Many users of Spring framework forget about or are not aware of important requirement which states that all HttpSession attributes must be serializable if the session should be passivable.
Let's start with some simple web application which has two session beans: UserBean and EditOrderBean and two singletons: UserDAO and OrderDAO. Those beans might look like those:
public class OrderDAO {
// actual code is not important in this context
}
public class UserDAO {
// actual code is not important in this context
}
public class UserBean {
private String login;
// userDAO is managed by Spring
private UserDAO userDAO;
// constructor, getters and setters
}
public class EditOrderBean {
private String item;
private int quantity;
// orderDAO is managed by Spring
private OrderDAO orderDAO;
// userBean is managed by Spring
private UserBean userBean;
// constructor, getters and setters
}
As simple as it seems it is not correct implementation and it will cause problems in distributed environment or on application server which has session passivation enabled. To fix this both UserBean and EditOrderBean bean classes must be serializable. To do so we should add Serializable interface to them and mark all non session bean references as transient.

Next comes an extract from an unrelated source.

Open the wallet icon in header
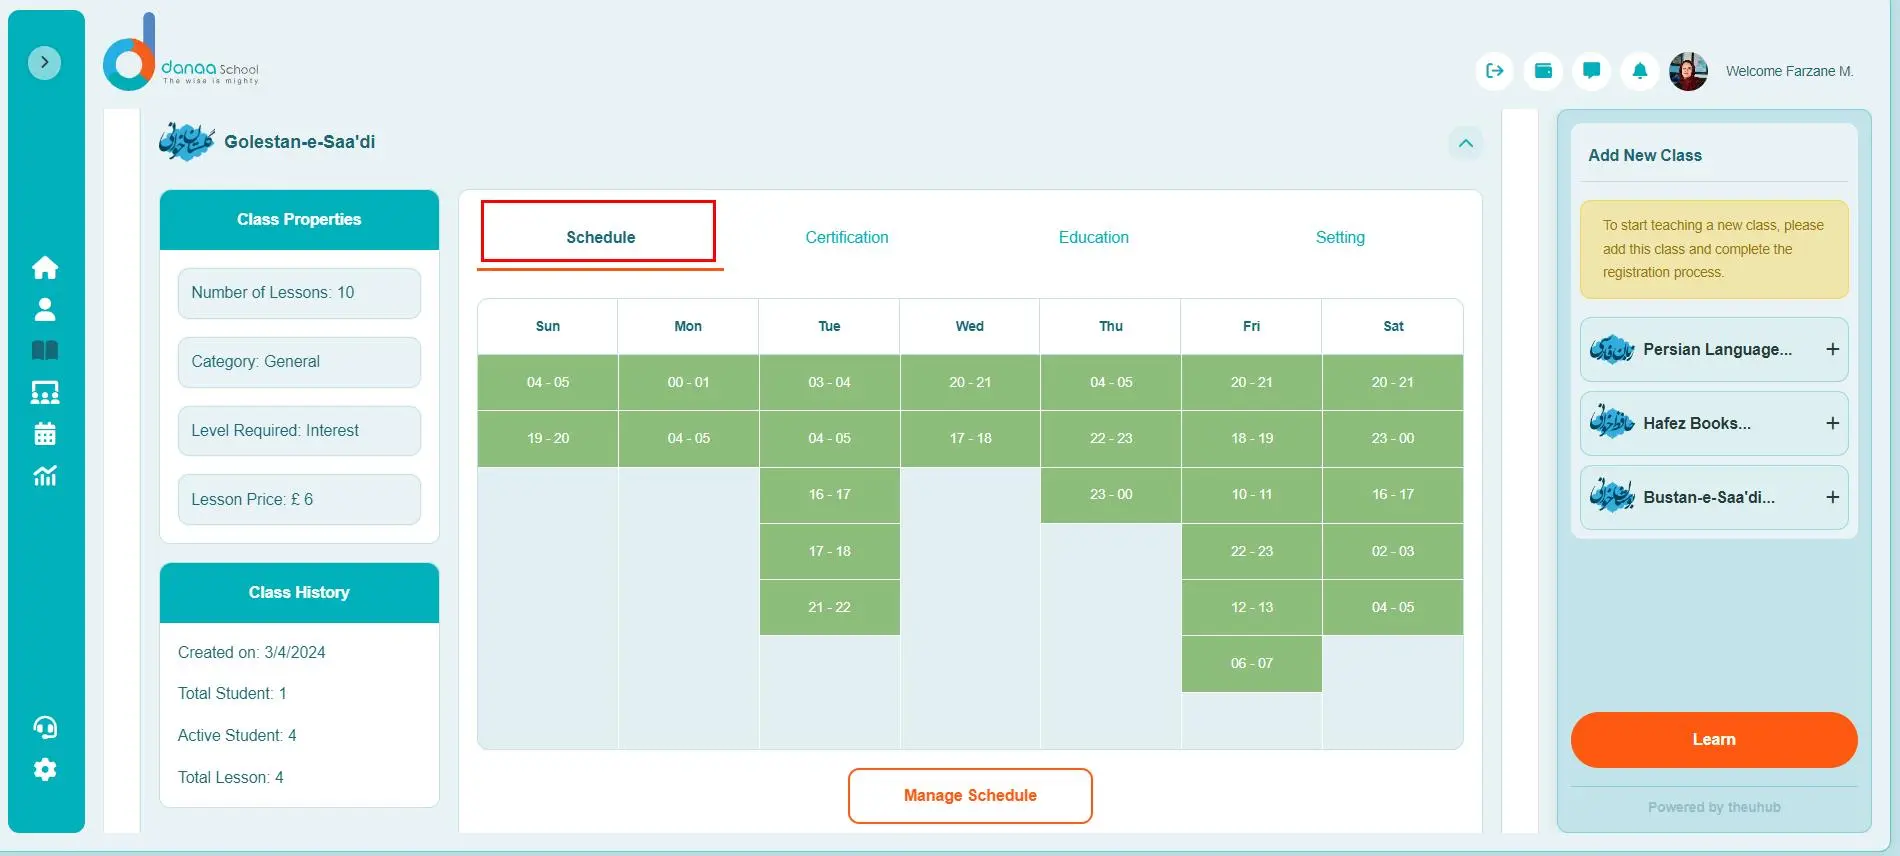point(1543,71)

public class UserBean implements Serializable {
private String login;
// userDAO is managed by Spring
private transient UserDAO userDAO;
// constructor, getters and setters
}
public class EditOrderBean implements Serializable {
private String item;
private int quantity;
// orderDAO is managed by Spring
private transient OrderDAO orderDAO;
// userBean is managed by Spring
private UserBean userBean;
// constructor, getters and setters
}
After those changes session will passivate but unfortunately after activation both our beans will be missing references to the beans which has been marked as transient. To reset them we must use little known method from Spring's AutowireCapableBeanFactory interface called configureBean. It gets two arguments: existing bean instance and beans name and performs bean initialization.
Call to this method should be made just after session activation but before its usage. This can be achieved using HttpSessionActivationListener interface.
public class RestoreSpringSessionListener implements
HttpSessionActivationListener {
@Override
public void sessionDidActivate(HttpSessionEvent sessionEvent) {
HttpSession session = sessionEvent.getSession();
ServletContext servletContext = session.getServletContext();
WebApplicationContext webAppContext = WebApplicationContextUtils.
getRequiredWebApplicationContext(servletContext);
AutowireCapableBeanFactory autowireFactory = webAppContext.
getAutowireCapableBeanFactory();
// Iterate through all session attributes, check if they are
// Spring managed beans and if they are reconfigure them.
Enumeration<String> names = session.getAttributeNames();
while (names.hasMoreElements()) {
String name = names.nextElement();
// This checks only if the bean with given name is defined.
// It does not check if it has session scope.
if (webAppContext.containsBean(name)) {
Object bean = session.getAttribute(name);
// Reconfigure resored bean instance.
bean = autowireFactory.configureBean(bean, name);
session.setAttribute(name, bean);
}
}
}
@Override
public void sessionWillPassivate(HttpSessionEvent sessionEvent) {
}
}
Now you just need to register this listener in your web.xml:
<web-app ...>
...
<listener>
<listener-class>
com.acme.RestoreSpringSessionListener
</listener-class>
</listener>
...
</web-app>
Please be aware that this solution works only with quite simple bean configurations. This means that it won't work for instance if you are using:
- destroyable beans,
- complex bean initialization,
- proxies around beans,
- aop-scoped proxies.
I will try to address at least some of those limitations in the third part of this article.
Another solution for given problem is a custom implementation of session scope. This will be presented in second part of this article.